-- Begin Exercise input --

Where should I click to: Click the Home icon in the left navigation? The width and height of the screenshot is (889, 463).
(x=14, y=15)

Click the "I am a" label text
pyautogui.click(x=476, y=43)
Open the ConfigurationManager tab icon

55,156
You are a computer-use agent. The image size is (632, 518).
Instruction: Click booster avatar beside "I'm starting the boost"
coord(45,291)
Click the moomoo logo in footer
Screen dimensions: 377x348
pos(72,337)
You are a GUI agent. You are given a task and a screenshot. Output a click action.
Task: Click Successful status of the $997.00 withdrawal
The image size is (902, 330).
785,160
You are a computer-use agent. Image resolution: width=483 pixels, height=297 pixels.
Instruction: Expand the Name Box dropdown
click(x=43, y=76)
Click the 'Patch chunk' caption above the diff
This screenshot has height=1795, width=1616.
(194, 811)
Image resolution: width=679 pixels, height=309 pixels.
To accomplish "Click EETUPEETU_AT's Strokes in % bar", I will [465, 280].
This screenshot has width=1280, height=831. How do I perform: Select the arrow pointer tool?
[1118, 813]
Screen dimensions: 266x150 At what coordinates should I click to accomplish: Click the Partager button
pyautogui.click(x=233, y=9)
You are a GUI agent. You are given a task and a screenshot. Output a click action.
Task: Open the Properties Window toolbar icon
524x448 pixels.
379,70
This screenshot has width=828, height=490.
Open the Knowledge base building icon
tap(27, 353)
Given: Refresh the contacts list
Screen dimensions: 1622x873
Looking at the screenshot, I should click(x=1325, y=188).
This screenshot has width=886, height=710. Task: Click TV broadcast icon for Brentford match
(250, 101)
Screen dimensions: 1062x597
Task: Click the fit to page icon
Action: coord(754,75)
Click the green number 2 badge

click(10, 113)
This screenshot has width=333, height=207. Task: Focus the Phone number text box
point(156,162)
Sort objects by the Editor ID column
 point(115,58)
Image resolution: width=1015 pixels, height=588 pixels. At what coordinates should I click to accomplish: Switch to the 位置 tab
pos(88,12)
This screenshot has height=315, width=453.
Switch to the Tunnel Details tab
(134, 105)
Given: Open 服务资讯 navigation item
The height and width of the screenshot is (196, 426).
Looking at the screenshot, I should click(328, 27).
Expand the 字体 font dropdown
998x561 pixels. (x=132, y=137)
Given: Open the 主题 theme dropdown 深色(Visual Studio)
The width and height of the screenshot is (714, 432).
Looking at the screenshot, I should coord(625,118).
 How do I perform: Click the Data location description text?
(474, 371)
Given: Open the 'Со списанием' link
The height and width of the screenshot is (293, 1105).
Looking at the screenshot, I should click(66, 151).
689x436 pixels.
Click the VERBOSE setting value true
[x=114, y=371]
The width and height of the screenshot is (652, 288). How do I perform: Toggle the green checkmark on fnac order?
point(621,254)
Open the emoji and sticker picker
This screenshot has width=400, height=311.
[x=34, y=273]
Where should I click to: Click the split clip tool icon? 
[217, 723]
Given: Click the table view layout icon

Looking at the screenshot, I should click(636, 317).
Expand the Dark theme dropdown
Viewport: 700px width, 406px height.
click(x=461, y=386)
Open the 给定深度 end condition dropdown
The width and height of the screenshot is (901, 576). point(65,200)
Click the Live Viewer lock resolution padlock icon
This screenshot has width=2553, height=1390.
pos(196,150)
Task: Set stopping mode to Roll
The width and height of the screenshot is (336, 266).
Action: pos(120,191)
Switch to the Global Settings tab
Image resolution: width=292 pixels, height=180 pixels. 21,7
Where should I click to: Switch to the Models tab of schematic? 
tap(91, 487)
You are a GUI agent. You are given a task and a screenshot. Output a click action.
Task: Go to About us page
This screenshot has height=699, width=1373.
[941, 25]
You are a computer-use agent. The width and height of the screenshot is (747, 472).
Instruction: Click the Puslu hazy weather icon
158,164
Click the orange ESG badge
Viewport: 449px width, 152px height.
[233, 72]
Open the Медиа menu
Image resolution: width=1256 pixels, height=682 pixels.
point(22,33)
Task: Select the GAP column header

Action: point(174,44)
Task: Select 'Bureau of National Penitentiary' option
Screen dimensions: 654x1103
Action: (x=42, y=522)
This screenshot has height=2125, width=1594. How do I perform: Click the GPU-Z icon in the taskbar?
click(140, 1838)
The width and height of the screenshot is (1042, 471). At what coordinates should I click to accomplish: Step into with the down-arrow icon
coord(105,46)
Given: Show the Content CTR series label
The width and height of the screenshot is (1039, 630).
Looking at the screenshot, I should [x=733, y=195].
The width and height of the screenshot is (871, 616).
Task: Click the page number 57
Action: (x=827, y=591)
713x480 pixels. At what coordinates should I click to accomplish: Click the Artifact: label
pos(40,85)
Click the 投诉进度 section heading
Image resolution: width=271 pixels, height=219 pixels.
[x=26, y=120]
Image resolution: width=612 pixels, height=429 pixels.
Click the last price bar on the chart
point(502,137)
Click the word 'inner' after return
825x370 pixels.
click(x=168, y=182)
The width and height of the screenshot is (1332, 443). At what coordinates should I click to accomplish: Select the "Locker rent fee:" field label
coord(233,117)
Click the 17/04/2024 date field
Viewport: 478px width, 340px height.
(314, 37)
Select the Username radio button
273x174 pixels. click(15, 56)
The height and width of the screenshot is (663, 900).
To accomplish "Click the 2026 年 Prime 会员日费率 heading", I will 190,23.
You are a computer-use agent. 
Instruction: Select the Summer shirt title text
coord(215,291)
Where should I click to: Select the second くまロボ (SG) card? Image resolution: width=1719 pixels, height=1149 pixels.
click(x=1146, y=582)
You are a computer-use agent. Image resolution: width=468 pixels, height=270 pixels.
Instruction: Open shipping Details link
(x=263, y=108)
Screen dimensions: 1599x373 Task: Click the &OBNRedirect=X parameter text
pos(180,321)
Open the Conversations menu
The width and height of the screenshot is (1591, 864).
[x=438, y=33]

-- End Exercise input --

Work instructions: Rewrite all of the lines above, changing each "GUI agent" to "interface agent" and keeping everything else the same.

Completed exercise:
Where should I click to: Click the Home icon in the left navigation? The width and height of the screenshot is (889, 463).
(x=14, y=15)

Click the "I am a" label text
pyautogui.click(x=476, y=43)
Open the ConfigurationManager tab icon

55,156
You are a computer-use agent. The image size is (632, 518).
Instruction: Click booster avatar beside "I'm starting the boost"
coord(45,291)
Click the moomoo logo in footer
Screen dimensions: 377x348
pos(72,337)
You are a interface agent. You are given a task and a screenshot. Output a click action.
Task: Click Successful status of the $997.00 withdrawal
The image size is (902, 330).
785,160
You are a computer-use agent. Image resolution: width=483 pixels, height=297 pixels.
Instruction: Expand the Name Box dropdown
click(x=43, y=76)
Click the 'Patch chunk' caption above the diff
This screenshot has height=1795, width=1616.
(194, 811)
Image resolution: width=679 pixels, height=309 pixels.
To accomplish "Click EETUPEETU_AT's Strokes in % bar", I will [465, 280].
This screenshot has width=1280, height=831. How do I perform: Select the arrow pointer tool?
[1118, 813]
Screen dimensions: 266x150 At what coordinates should I click to accomplish: Click the Partager button
pyautogui.click(x=233, y=9)
You are a interface agent. You are given a task and a screenshot. Output a click action.
Task: Open the Properties Window toolbar icon
524x448 pixels.
379,70
This screenshot has width=828, height=490.
Open the Knowledge base building icon
tap(27, 353)
Given: Refresh the contacts list
Screen dimensions: 1622x873
Looking at the screenshot, I should click(x=1325, y=188).
This screenshot has width=886, height=710. Task: Click TV broadcast icon for Brentford match
(250, 101)
Screen dimensions: 1062x597
Task: Click the fit to page icon
Action: coord(754,75)
Click the green number 2 badge

click(10, 113)
This screenshot has width=333, height=207. Task: Focus the Phone number text box
point(156,162)
Sort objects by the Editor ID column
 point(115,58)
Image resolution: width=1015 pixels, height=588 pixels. At what coordinates should I click to accomplish: Switch to the 位置 tab
pos(88,12)
This screenshot has height=315, width=453.
Switch to the Tunnel Details tab
(134, 105)
Given: Open 服务资讯 navigation item
The height and width of the screenshot is (196, 426).
Looking at the screenshot, I should click(328, 27).
Expand the 字体 font dropdown
998x561 pixels. (x=132, y=137)
Given: Open the 主题 theme dropdown 深色(Visual Studio)
The width and height of the screenshot is (714, 432).
Looking at the screenshot, I should coord(625,118).
 How do I perform: Click the Data location description text?
(474, 371)
Given: Open the 'Со списанием' link
The height and width of the screenshot is (293, 1105).
Looking at the screenshot, I should click(66, 151).
689x436 pixels.
Click the VERBOSE setting value true
[x=114, y=371]
The width and height of the screenshot is (652, 288). How do I perform: Toggle the green checkmark on fnac order?
point(621,254)
Open the emoji and sticker picker
This screenshot has width=400, height=311.
[x=34, y=273]
Where should I click to: Click the split clip tool icon? 
[217, 723]
Given: Click the table view layout icon

Looking at the screenshot, I should click(636, 317).
Expand the Dark theme dropdown
Viewport: 700px width, 406px height.
click(x=461, y=386)
Open the 给定深度 end condition dropdown
The width and height of the screenshot is (901, 576). point(65,200)
Click the Live Viewer lock resolution padlock icon
This screenshot has width=2553, height=1390.
pos(196,150)
Task: Set stopping mode to Roll
The width and height of the screenshot is (336, 266).
Action: pos(120,191)
Switch to the Global Settings tab
Image resolution: width=292 pixels, height=180 pixels. 21,7
Where should I click to: Switch to the Models tab of schematic? 
tap(91, 487)
You are a interface agent. You are given a task and a screenshot. Output a click action.
Task: Go to About us page
This screenshot has height=699, width=1373.
[941, 25]
You are a computer-use agent. The width and height of the screenshot is (747, 472).
Instruction: Click the Puslu hazy weather icon
158,164
Click the orange ESG badge
Viewport: 449px width, 152px height.
[233, 72]
Open the Медиа menu
Image resolution: width=1256 pixels, height=682 pixels.
point(22,33)
Task: Select the GAP column header

Action: point(174,44)
Task: Select 'Bureau of National Penitentiary' option
Screen dimensions: 654x1103
Action: (x=42, y=522)
This screenshot has height=2125, width=1594. How do I perform: Click the GPU-Z icon in the taskbar?
click(140, 1838)
The width and height of the screenshot is (1042, 471). At what coordinates should I click to accomplish: Step into with the down-arrow icon
coord(105,46)
Given: Show the Content CTR series label
The width and height of the screenshot is (1039, 630).
Looking at the screenshot, I should [x=733, y=195].
The width and height of the screenshot is (871, 616).
Task: Click the page number 57
Action: (x=827, y=591)
713x480 pixels. At what coordinates should I click to accomplish: Click the Artifact: label
pos(40,85)
Click the 投诉进度 section heading
Image resolution: width=271 pixels, height=219 pixels.
[x=26, y=120]
Image resolution: width=612 pixels, height=429 pixels.
Click the last price bar on the chart
point(502,137)
Click the word 'inner' after return
825x370 pixels.
click(x=168, y=182)
The width and height of the screenshot is (1332, 443). At what coordinates should I click to accomplish: Select the "Locker rent fee:" field label
coord(233,117)
Click the 17/04/2024 date field
Viewport: 478px width, 340px height.
(314, 37)
Select the Username radio button
273x174 pixels. click(15, 56)
The height and width of the screenshot is (663, 900).
To accomplish "Click the 2026 年 Prime 会员日费率 heading", I will 190,23.
You are a computer-use agent. 
Instruction: Select the Summer shirt title text
coord(215,291)
Where should I click to: Select the second くまロボ (SG) card? Image resolution: width=1719 pixels, height=1149 pixels.
click(x=1146, y=582)
You are a computer-use agent. Image resolution: width=468 pixels, height=270 pixels.
Instruction: Open shipping Details link
(x=263, y=108)
Screen dimensions: 1599x373 Task: Click the &OBNRedirect=X parameter text
pos(180,321)
Open the Conversations menu
The width and height of the screenshot is (1591, 864).
[x=438, y=33]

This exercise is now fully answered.